[DATA PROVIDED]
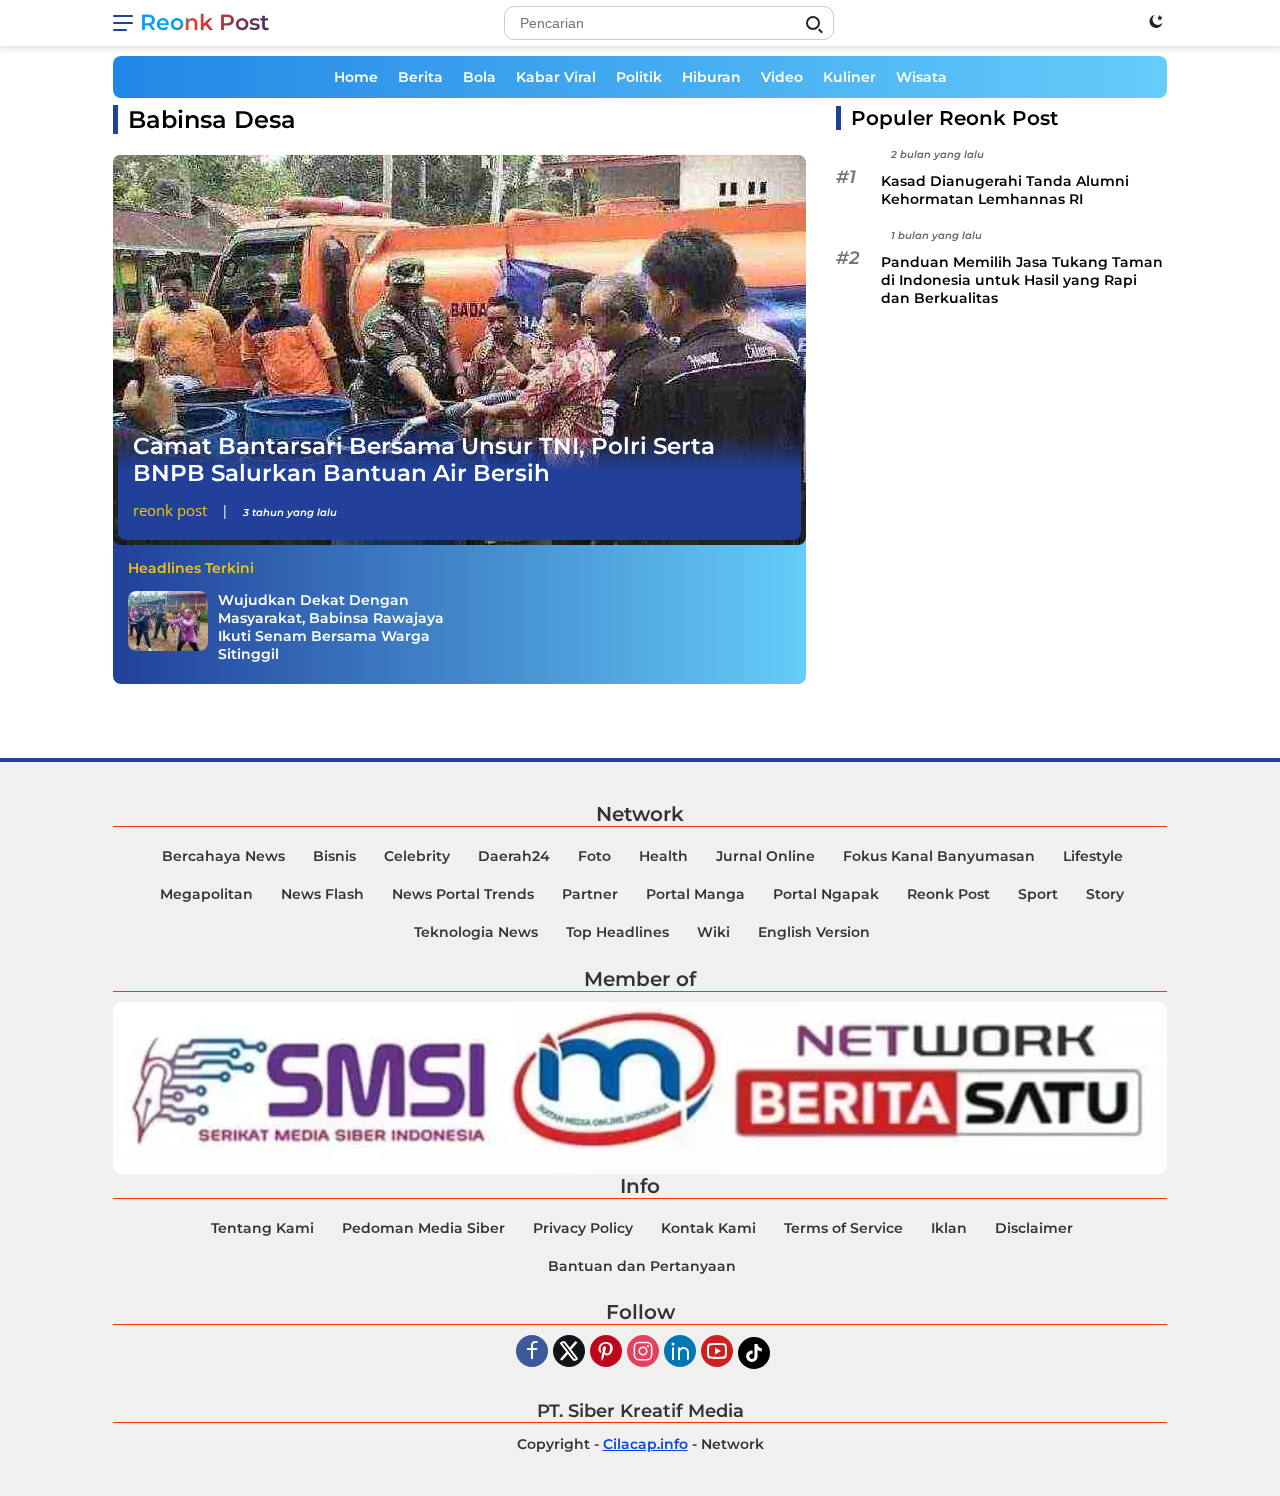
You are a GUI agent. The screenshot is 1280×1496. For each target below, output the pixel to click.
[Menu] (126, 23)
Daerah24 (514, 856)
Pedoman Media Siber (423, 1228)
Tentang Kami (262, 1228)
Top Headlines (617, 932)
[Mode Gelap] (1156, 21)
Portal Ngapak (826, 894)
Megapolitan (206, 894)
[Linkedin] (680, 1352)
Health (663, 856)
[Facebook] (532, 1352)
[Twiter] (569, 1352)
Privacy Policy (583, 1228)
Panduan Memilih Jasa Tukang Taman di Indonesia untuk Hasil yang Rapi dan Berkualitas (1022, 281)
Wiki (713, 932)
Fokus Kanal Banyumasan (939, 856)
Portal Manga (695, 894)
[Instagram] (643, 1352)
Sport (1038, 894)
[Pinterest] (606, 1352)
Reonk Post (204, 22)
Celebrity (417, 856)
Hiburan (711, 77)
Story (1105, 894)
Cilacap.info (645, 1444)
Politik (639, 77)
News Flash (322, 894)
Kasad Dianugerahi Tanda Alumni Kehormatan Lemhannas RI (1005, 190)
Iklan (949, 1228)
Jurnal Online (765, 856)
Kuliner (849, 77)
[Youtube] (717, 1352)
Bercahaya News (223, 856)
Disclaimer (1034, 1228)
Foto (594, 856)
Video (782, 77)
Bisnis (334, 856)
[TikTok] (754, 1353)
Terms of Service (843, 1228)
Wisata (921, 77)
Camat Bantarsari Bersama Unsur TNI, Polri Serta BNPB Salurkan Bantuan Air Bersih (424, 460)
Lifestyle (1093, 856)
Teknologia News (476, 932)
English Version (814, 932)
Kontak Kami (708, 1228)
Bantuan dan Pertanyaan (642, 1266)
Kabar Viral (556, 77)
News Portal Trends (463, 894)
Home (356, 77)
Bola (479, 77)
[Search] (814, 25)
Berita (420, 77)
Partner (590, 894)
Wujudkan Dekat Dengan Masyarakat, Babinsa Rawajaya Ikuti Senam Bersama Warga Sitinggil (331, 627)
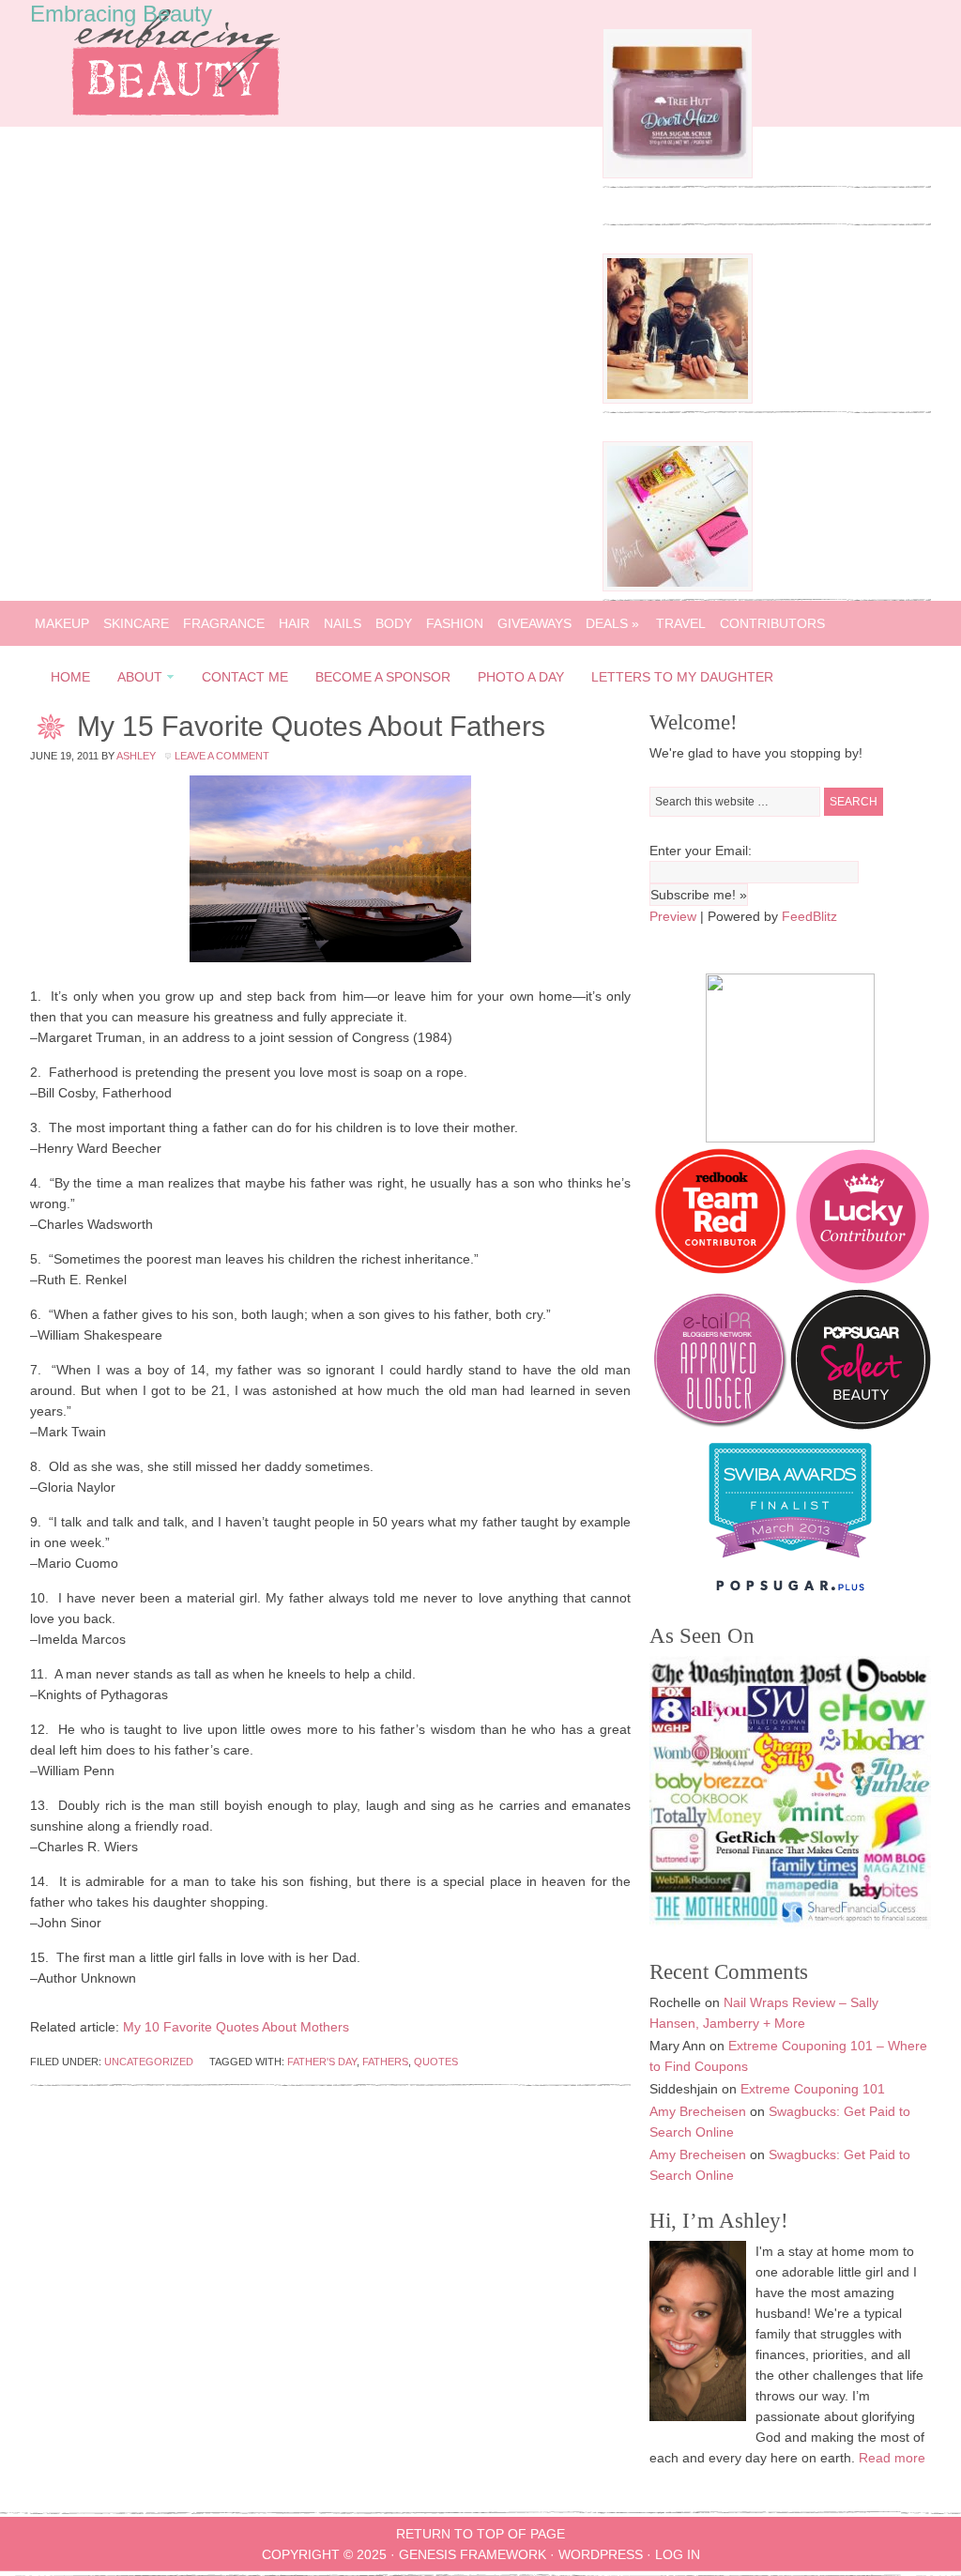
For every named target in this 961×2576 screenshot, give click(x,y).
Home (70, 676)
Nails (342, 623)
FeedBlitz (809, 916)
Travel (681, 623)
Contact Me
[/DATA PROVIDED]
> **WORK INSTRUCTION**: Look through the entries and return every line where "Portal" appears.

> **SOLVED PROBLEM**:
Portal Ngapak (826, 894)
Portal Manga (695, 894)
News Portal Trends (463, 894)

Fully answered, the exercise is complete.